--- What to work on ---
Print all records exactly, leaving nothing out.

[Saved data entries]
--- START ---
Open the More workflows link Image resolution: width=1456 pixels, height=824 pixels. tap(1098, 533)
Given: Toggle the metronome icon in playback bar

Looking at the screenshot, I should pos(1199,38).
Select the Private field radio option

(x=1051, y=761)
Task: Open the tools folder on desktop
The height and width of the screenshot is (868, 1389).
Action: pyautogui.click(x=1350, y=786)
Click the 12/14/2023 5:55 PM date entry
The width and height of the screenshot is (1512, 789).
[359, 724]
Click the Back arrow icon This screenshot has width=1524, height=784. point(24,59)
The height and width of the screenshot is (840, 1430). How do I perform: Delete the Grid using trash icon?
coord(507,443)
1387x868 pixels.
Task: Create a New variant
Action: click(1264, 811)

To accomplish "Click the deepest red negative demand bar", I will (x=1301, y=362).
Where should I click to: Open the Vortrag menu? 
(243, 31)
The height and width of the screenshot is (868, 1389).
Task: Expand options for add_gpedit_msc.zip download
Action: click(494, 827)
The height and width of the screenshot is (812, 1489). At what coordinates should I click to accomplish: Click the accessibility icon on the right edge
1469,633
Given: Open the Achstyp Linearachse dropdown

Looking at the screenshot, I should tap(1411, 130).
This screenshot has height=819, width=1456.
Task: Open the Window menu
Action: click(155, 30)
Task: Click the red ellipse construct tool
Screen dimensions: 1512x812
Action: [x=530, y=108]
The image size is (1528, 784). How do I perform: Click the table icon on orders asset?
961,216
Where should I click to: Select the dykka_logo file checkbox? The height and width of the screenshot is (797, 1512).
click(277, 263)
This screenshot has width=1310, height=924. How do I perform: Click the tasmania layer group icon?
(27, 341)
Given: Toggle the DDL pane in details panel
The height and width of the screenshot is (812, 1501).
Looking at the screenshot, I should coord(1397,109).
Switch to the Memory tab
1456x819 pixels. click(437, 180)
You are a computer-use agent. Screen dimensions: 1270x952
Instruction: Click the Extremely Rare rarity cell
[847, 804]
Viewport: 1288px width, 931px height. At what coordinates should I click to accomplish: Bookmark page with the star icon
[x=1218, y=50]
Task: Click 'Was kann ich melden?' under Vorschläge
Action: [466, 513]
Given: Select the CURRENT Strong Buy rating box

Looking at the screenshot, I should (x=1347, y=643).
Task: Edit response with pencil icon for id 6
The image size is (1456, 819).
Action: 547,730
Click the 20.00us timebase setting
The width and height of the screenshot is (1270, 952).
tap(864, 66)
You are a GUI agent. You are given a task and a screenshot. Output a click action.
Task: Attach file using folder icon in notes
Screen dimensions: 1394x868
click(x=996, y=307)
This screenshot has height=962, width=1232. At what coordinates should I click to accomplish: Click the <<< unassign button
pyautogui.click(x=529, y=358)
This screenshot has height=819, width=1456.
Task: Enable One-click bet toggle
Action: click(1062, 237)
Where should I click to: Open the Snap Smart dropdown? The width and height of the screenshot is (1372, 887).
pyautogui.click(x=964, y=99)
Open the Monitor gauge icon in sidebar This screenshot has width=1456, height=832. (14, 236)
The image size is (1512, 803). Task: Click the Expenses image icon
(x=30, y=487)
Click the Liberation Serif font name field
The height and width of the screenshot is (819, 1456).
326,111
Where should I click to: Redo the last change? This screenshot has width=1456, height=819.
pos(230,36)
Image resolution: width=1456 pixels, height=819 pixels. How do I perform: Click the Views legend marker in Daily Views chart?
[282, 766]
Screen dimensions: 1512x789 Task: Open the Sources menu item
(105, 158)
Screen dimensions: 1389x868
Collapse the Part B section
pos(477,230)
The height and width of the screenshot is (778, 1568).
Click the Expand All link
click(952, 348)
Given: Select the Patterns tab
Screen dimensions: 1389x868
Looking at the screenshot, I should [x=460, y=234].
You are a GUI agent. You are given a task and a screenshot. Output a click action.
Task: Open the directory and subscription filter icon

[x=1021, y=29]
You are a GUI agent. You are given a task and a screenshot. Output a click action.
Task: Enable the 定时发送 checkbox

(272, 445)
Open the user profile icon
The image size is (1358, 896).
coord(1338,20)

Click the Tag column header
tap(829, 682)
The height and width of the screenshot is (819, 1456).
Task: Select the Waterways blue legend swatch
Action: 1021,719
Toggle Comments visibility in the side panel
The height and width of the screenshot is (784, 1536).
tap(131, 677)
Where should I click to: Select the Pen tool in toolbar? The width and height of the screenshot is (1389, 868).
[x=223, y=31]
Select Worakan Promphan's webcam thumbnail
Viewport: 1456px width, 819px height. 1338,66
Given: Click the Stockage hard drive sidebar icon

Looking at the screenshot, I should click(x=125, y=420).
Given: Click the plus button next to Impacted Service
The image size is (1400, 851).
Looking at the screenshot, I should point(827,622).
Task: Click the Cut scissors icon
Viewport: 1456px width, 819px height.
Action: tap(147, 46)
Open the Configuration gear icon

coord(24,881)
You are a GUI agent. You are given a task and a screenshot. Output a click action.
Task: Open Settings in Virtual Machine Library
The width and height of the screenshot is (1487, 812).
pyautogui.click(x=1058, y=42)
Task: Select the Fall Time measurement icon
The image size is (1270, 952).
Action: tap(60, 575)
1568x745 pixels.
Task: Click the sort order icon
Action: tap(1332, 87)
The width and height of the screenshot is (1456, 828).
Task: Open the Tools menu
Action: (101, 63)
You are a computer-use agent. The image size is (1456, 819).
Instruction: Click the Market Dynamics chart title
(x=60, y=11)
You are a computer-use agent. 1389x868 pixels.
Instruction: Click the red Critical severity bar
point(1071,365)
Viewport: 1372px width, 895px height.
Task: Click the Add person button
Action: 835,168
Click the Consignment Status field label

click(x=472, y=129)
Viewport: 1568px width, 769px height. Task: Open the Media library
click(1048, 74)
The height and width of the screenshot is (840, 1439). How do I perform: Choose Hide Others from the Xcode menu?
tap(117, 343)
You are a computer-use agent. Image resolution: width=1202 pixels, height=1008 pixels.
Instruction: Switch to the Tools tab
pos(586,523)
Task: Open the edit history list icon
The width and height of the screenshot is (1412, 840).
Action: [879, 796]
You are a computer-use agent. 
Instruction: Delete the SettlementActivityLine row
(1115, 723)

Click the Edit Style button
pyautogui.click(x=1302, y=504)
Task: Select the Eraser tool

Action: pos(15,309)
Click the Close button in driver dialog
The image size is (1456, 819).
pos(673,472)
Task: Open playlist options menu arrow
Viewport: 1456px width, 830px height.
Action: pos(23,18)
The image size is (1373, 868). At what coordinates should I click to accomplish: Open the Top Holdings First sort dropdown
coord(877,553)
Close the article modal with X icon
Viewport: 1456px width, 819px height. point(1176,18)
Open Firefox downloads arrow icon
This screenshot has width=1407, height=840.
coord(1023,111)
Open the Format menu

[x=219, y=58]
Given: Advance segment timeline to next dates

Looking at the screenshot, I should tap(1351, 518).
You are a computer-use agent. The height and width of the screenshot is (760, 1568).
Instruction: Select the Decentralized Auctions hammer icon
--- END ---
--- Solution to the exercise ---
Open the More workflows link Image resolution: width=1456 pixels, height=824 pixels. tap(1098, 533)
Given: Toggle the metronome icon in playback bar

Looking at the screenshot, I should pos(1199,38).
Select the Private field radio option

(x=1051, y=761)
Task: Open the tools folder on desktop
The height and width of the screenshot is (868, 1389).
Action: pyautogui.click(x=1350, y=786)
Click the 12/14/2023 5:55 PM date entry
The width and height of the screenshot is (1512, 789).
[359, 724]
Click the Back arrow icon This screenshot has width=1524, height=784. point(24,59)
The height and width of the screenshot is (840, 1430). How do I perform: Delete the Grid using trash icon?
coord(507,443)
1387x868 pixels.
Task: Create a New variant
Action: click(1264, 811)

To accomplish "Click the deepest red negative demand bar", I will (x=1301, y=362).
Where should I click to: Open the Vortrag menu? 
(243, 31)
The height and width of the screenshot is (868, 1389).
Task: Expand options for add_gpedit_msc.zip download
Action: click(494, 827)
The height and width of the screenshot is (812, 1489). At what coordinates should I click to accomplish: Click the accessibility icon on the right edge
1469,633
Given: Open the Achstyp Linearachse dropdown

Looking at the screenshot, I should tap(1411, 130).
This screenshot has height=819, width=1456.
Task: Open the Window menu
Action: click(155, 30)
Task: Click the red ellipse construct tool
Screen dimensions: 1512x812
Action: [x=530, y=108]
The image size is (1528, 784). How do I perform: Click the table icon on orders asset?
961,216
Where should I click to: Select the dykka_logo file checkbox? The height and width of the screenshot is (797, 1512).
click(277, 263)
This screenshot has width=1310, height=924. How do I perform: Click the tasmania layer group icon?
(27, 341)
Given: Toggle the DDL pane in details panel
The height and width of the screenshot is (812, 1501).
Looking at the screenshot, I should coord(1397,109).
Switch to the Memory tab
1456x819 pixels. click(437, 180)
You are a computer-use agent. Screen dimensions: 1270x952
Instruction: Click the Extremely Rare rarity cell
[847, 804]
Viewport: 1288px width, 931px height. At what coordinates should I click to accomplish: Bookmark page with the star icon
[x=1218, y=50]
Task: Click 'Was kann ich melden?' under Vorschläge
Action: [466, 513]
Given: Select the CURRENT Strong Buy rating box

Looking at the screenshot, I should (x=1347, y=643).
Task: Edit response with pencil icon for id 6
The image size is (1456, 819).
Action: 547,730
Click the 20.00us timebase setting
The width and height of the screenshot is (1270, 952).
tap(864, 66)
You are a GUI agent. You are given a task and a screenshot. Output a click action.
Task: Attach file using folder icon in notes
Screen dimensions: 1394x868
click(x=996, y=307)
This screenshot has height=962, width=1232. At what coordinates should I click to accomplish: Click the <<< unassign button
pyautogui.click(x=529, y=358)
This screenshot has height=819, width=1456.
Task: Enable One-click bet toggle
Action: click(1062, 237)
Where should I click to: Open the Snap Smart dropdown? The width and height of the screenshot is (1372, 887).
pyautogui.click(x=964, y=99)
Open the Monitor gauge icon in sidebar This screenshot has width=1456, height=832. (14, 236)
The image size is (1512, 803). Task: Click the Expenses image icon
(x=30, y=487)
Click the Liberation Serif font name field
The height and width of the screenshot is (819, 1456).
326,111
Where should I click to: Redo the last change? This screenshot has width=1456, height=819.
pos(230,36)
Image resolution: width=1456 pixels, height=819 pixels. How do I perform: Click the Views legend marker in Daily Views chart?
[282, 766]
Screen dimensions: 1512x789 Task: Open the Sources menu item
(105, 158)
Screen dimensions: 1389x868
Collapse the Part B section
pos(477,230)
The height and width of the screenshot is (778, 1568).
Click the Expand All link
click(952, 348)
Given: Select the Patterns tab
Screen dimensions: 1389x868
Looking at the screenshot, I should [x=460, y=234].
You are a GUI agent. You are given a task and a screenshot. Output a click action.
Task: Open the directory and subscription filter icon

[x=1021, y=29]
You are a GUI agent. You are given a task and a screenshot. Output a click action.
Task: Enable the 定时发送 checkbox

(272, 445)
Open the user profile icon
The image size is (1358, 896).
coord(1338,20)

Click the Tag column header
tap(829, 682)
The height and width of the screenshot is (819, 1456).
Task: Select the Waterways blue legend swatch
Action: 1021,719
Toggle Comments visibility in the side panel
The height and width of the screenshot is (784, 1536).
tap(131, 677)
Where should I click to: Select the Pen tool in toolbar? The width and height of the screenshot is (1389, 868).
[x=223, y=31]
Select Worakan Promphan's webcam thumbnail
Viewport: 1456px width, 819px height. 1338,66
Given: Click the Stockage hard drive sidebar icon

Looking at the screenshot, I should click(x=125, y=420).
Given: Click the plus button next to Impacted Service
The image size is (1400, 851).
Looking at the screenshot, I should point(827,622).
Task: Click the Cut scissors icon
Viewport: 1456px width, 819px height.
Action: tap(147, 46)
Open the Configuration gear icon

coord(24,881)
You are a GUI agent. You are given a task and a screenshot. Output a click action.
Task: Open Settings in Virtual Machine Library
The width and height of the screenshot is (1487, 812).
pyautogui.click(x=1058, y=42)
Task: Select the Fall Time measurement icon
The image size is (1270, 952).
Action: tap(60, 575)
1568x745 pixels.
Task: Click the sort order icon
Action: tap(1332, 87)
The width and height of the screenshot is (1456, 828).
Task: Open the Tools menu
Action: (101, 63)
You are a computer-use agent. The image size is (1456, 819).
Instruction: Click the Market Dynamics chart title
(x=60, y=11)
You are a computer-use agent. 1389x868 pixels.
Instruction: Click the red Critical severity bar
point(1071,365)
Viewport: 1372px width, 895px height.
Task: Click the Add person button
Action: 835,168
Click the Consignment Status field label

click(x=472, y=129)
Viewport: 1568px width, 769px height. Task: Open the Media library
click(1048, 74)
The height and width of the screenshot is (840, 1439). How do I perform: Choose Hide Others from the Xcode menu?
tap(117, 343)
You are a computer-use agent. Image resolution: width=1202 pixels, height=1008 pixels.
Instruction: Switch to the Tools tab
pos(586,523)
Task: Open the edit history list icon
The width and height of the screenshot is (1412, 840).
Action: [879, 796]
You are a computer-use agent. 
Instruction: Delete the SettlementActivityLine row
(1115, 723)

Click the Edit Style button
pyautogui.click(x=1302, y=504)
Task: Select the Eraser tool

Action: pos(15,309)
Click the Close button in driver dialog
The image size is (1456, 819).
pos(673,472)
Task: Open playlist options menu arrow
Viewport: 1456px width, 830px height.
Action: pos(23,18)
The image size is (1373, 868). At what coordinates should I click to accomplish: Open the Top Holdings First sort dropdown
coord(877,553)
Close the article modal with X icon
Viewport: 1456px width, 819px height. point(1176,18)
Open Firefox downloads arrow icon
This screenshot has width=1407, height=840.
coord(1023,111)
Open the Format menu

[x=219, y=58]
Given: Advance segment timeline to next dates

Looking at the screenshot, I should tap(1351, 518).
You are a computer-use agent. The height and width of the screenshot is (760, 1568).
Instruction: Select the Decentralized Auctions hammer icon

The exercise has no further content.